#### [USING THE INFORMATION]
(A) Using the news article about the Rugby cannabis growers, explain why it is not yet settled whether Campbell must pay costs. Answer in one to three sentences.
(B) In the news article about the Rugby cannabis growers, what sentence did both men receive?
(C) Please continue the news article about the Rugby cannabis growers, starting after its final sentence.

#### [SOURCE TEXT]

※

Rugby cannabis growers avoid jail - The Rugby Observer

Rugby cannabis growers avoid jail

Rugby Editorial 8th Jun, 2015 Updated: 27th Oct, 2016   0

Two men who had more than a third of a kilo of home-grown cannabis between them have escaped being jailed – despite a jury convicting them of planning to sell some of it.

Ian McIver and Fraser Campbell had been arrested after the police found some of the crop in a coolbag in the passenger foot well of McIver’s car.

Both men had pleaded guilty at Warwick Crown Court to producing cannabis after plants were found growing at their Rugby homes, together with some of a previous harvest.

McIver (55) of St Andrews Crescent, Rugby, and Campbell (47) of Follager Road, Rugby, denied a further charge of possessing cannabis with intent to supply it – but a jury found them guilty.




Following an adjournment for reports to be prepared on them, both men were sentenced to 12 months in prison suspended for two years.

McIver was also ordered to pay £1,000 costs – but whether Campbell will have to pay any will be decided after the outcome of a hearing under the Proceeds of Crime Act later this year.


Prosecutor Daniel Oscroft had said: “It’s not in dispute that at least one of the defendants accept they were in possession of cannabis, and both had access to large amounts of cannabis.”

In April 2013 police officers on patrol found a total of 26.4 grams of cannabis in the coolbag in McIver’s car, as well as scales with traces of cannabis on them.

※

#### [DATA RECORDS]
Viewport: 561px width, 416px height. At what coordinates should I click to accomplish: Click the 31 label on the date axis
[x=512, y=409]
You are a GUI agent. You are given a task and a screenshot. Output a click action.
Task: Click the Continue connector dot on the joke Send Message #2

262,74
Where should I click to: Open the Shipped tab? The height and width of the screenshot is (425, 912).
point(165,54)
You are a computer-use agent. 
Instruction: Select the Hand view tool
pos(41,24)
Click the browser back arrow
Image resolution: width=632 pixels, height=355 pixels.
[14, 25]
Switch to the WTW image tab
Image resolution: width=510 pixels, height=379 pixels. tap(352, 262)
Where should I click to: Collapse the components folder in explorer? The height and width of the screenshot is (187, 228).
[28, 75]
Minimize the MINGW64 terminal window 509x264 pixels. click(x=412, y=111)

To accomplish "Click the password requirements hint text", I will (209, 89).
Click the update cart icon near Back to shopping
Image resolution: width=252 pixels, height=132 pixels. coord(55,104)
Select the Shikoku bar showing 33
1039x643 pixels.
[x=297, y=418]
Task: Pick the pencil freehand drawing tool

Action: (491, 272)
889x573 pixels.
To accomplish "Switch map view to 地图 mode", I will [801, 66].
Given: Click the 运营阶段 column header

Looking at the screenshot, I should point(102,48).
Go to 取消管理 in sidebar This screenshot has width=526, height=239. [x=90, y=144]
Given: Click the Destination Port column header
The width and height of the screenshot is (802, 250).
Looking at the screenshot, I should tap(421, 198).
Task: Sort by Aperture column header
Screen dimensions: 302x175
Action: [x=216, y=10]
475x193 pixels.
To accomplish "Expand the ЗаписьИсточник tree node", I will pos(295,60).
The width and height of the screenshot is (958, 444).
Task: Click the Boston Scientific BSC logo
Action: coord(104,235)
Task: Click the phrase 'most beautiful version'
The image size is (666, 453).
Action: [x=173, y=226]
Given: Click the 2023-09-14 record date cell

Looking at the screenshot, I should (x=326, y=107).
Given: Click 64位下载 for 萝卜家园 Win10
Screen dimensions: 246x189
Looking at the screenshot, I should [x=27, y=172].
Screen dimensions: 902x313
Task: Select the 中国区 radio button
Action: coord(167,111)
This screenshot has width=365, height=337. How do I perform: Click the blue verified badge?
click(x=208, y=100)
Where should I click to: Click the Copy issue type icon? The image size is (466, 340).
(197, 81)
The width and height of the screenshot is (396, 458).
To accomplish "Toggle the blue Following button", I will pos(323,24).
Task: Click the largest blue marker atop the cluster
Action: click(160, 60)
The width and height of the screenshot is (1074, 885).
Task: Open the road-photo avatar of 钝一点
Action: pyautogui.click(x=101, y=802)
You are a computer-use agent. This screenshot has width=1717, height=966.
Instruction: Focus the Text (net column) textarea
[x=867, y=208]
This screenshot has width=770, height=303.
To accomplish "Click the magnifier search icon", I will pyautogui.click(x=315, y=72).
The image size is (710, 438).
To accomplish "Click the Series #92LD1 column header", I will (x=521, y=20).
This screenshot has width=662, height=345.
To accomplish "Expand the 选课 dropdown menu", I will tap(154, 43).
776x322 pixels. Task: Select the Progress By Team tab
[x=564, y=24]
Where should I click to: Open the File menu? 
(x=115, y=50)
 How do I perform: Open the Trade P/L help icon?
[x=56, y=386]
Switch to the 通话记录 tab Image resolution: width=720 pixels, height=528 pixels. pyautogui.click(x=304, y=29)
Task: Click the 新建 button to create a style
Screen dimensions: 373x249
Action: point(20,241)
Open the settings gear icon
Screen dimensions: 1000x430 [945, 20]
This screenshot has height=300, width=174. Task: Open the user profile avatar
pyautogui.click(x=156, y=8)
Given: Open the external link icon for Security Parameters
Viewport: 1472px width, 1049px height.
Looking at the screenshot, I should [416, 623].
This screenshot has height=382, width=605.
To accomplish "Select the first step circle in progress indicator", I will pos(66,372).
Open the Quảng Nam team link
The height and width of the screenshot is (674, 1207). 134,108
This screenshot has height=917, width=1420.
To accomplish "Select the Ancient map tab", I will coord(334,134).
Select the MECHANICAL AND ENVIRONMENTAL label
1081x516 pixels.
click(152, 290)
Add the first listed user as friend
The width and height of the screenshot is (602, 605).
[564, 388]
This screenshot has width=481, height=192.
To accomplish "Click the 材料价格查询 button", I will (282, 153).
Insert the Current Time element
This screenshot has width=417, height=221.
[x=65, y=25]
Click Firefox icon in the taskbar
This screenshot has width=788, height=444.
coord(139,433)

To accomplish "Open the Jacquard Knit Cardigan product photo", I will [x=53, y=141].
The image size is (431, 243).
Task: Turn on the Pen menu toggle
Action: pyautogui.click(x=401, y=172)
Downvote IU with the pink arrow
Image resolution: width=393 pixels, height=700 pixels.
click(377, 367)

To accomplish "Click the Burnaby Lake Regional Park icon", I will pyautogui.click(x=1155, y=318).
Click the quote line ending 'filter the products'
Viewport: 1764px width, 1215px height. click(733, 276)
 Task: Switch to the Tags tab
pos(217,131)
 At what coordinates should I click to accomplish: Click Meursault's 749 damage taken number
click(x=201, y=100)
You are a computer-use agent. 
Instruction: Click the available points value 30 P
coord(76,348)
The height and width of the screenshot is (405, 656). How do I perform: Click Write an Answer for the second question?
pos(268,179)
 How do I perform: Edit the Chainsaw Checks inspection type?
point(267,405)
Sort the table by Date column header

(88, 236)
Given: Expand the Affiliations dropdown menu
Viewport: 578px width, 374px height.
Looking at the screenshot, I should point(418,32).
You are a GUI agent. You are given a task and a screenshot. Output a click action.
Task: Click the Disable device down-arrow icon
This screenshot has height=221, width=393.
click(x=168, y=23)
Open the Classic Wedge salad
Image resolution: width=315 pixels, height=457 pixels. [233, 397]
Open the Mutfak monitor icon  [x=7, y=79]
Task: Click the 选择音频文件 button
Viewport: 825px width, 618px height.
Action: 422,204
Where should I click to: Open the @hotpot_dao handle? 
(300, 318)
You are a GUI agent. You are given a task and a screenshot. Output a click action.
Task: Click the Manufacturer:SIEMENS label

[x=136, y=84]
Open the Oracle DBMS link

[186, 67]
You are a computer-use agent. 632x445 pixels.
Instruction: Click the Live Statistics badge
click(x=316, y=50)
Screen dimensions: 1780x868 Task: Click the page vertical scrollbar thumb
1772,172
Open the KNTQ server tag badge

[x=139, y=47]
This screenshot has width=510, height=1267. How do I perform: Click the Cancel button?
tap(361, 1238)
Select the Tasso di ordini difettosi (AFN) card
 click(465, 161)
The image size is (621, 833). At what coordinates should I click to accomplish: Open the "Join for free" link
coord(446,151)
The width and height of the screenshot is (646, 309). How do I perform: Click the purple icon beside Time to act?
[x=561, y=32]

※

#### [ANSWERS BELOW]
(A) Whether Campbell must pay costs will be decided after the outcome of a hearing under the Proceeds of Crime Act, which is due later in the year. McIver, by contrast, was ordered to pay £1,000 costs.

(B) Both men were sentenced to 12 months in prison, suspended for two years.

(C)
When both men’s homes were then searched, officers found a total of 162.35 grams of cannabis, a hydroponic system with 12 cannabis plants, a growing tent with a single cannabis plant in it, and £2,440 in cash in a safe.

And Mr Oscroft commented: “It is clear, we say, that these two gentlemen were not only growing cannabis but were growing it as a team with the intention of selling it to others.”

Both men, who said they had been friends for a number of years, claimed they were growing the cannabis for their own use, and did not intend to sell the cannabis they already had.

Campbell said they had met up after McIver had finished work that day, and McIver had asked him if he wanted to go for a drive; but while they were out McIver stopped and said he was ‘just popping in for two seconds.’

He said he did not know why McIver was going there, and was not aware, despite the distinctive smell, there was cannabis in the coolbag by his feet.

Campbell said he and McIver had set up ‘a 12-pot system,’ and were on their second grow, for which he had prepared cuttings and taken them to McIver’s home to be grown on.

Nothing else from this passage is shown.